Silent Burden: Twenty Five Years of Infant Loss from Congenital Nervous System Malformations in the United States
Muhammad Bin Salman1, Syed Areeb Ahmed1, Ahmed Haroon Janjua1, Muhammad Hanzalah Atif2, Ifrah Sajjad3, humna Minhas4, Faizan Shahzad5
1Internal Medicine, rawalpindi medical university, 2Dow University of Health Sciences Karachi, 3Internal Medicine, King Edward Medical University, 4shaikh Khalifa bin Zayed Al-Nahyan Medical and dental college, 5Rawalpindi Medical University
Objective:
This study aimed to analyze the trends and disparities in infant mortality linked to congenital malformations of the nervous system (CMNS) in the United States (U.S) from 1999 to 2023.
Background:
CMNS are a major cause of infant mortality, ranking as the second leading cause of death from birth defects in the U.S. Despite preventive efforts such as folic acid supplementation and prenatal screening, CMNS-related deaths remain significant and display marked racial, ethnic, and regional disparities.
Design/Methods:
Data on infant deaths due to CMNS from 1999–2023 were extracted from the CDC WONDER database using ICD-10 codes Q00–Q07. Crude mortality rates (CMR) per 100,000 live births were calculated and analyzed by year, age, gender, race/ethnicity, and region.
Results:

Between 1999 and 2023, 22,919 U.S. infant (<1 year) deaths were attributed to CMNS. The overall CMR was 23.4 (95% CI= 22.8–24.0), declining annually by 0.7% (–0.96 to –0.45).

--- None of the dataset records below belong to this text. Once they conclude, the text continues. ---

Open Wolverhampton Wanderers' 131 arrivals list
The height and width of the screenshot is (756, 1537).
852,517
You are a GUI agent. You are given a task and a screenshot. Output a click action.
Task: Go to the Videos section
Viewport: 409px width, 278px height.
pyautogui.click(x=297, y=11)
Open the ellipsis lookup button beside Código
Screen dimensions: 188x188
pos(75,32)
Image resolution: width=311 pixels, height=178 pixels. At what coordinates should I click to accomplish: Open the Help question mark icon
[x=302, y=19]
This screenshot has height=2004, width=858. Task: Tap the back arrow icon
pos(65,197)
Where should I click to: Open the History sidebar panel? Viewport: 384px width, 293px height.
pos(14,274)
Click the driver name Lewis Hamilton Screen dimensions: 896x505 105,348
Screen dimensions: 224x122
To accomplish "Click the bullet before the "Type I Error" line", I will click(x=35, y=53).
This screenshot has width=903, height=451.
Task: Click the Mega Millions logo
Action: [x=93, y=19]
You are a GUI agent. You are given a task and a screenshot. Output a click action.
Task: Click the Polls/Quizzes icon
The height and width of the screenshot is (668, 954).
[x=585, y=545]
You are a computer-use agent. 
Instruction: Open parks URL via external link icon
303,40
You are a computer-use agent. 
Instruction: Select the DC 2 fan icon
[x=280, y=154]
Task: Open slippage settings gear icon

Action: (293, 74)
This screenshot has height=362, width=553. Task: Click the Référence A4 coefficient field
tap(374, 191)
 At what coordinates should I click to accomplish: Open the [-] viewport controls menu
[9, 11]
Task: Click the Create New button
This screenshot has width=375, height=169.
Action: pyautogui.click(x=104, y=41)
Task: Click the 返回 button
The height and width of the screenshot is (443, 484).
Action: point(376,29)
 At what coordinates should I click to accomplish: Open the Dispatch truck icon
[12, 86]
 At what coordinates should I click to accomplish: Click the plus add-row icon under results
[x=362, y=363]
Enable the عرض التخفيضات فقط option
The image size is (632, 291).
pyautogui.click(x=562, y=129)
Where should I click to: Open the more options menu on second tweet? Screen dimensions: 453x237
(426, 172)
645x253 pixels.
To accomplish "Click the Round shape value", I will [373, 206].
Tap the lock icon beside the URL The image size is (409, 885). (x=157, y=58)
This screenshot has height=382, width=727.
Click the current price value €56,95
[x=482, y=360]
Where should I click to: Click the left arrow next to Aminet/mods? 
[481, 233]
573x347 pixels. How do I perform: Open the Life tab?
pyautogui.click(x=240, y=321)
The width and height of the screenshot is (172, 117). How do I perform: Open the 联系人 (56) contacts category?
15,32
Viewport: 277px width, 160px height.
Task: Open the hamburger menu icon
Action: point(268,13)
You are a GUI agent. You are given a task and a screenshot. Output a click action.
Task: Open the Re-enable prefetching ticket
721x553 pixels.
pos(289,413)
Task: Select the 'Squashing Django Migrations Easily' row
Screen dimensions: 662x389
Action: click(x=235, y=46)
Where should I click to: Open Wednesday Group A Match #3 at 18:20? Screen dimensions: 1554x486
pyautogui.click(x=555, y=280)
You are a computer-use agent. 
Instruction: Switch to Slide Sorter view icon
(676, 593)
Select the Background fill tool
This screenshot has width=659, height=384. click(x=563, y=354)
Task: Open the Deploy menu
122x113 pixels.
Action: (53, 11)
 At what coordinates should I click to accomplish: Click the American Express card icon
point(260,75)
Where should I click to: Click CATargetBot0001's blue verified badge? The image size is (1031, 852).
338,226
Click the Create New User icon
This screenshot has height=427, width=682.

Females had a slightly higher CMR than males (0.25 vs 0.20). When deaths were stratified according to the age at time of death so the highest CMR was in infants of age <1 day (10.5; 9.5–11.5). Mortality rate was highest in Hispanic/Latino infants (26.8; 24.2–29.9) and lowest in Non-Hispanic American Indian infants (14.2; 10.6–17.8). Non-metropolitan areas had higher mortality than metropolitan areas (28.0 vs 22.8). Regionally, the Midwest (25.8; 22.3–29.2) had the highest rate, while the Northeast had the lowest (16.4; 13.1–19.4).

Conclusions:
Despite an overall decline in CMNS-related infant mortality, a significant burden and persistent disparities by age, ethnicity, and geography emphasize the need for focused public health measures and improved access to early diagnosis and prenatal interventions.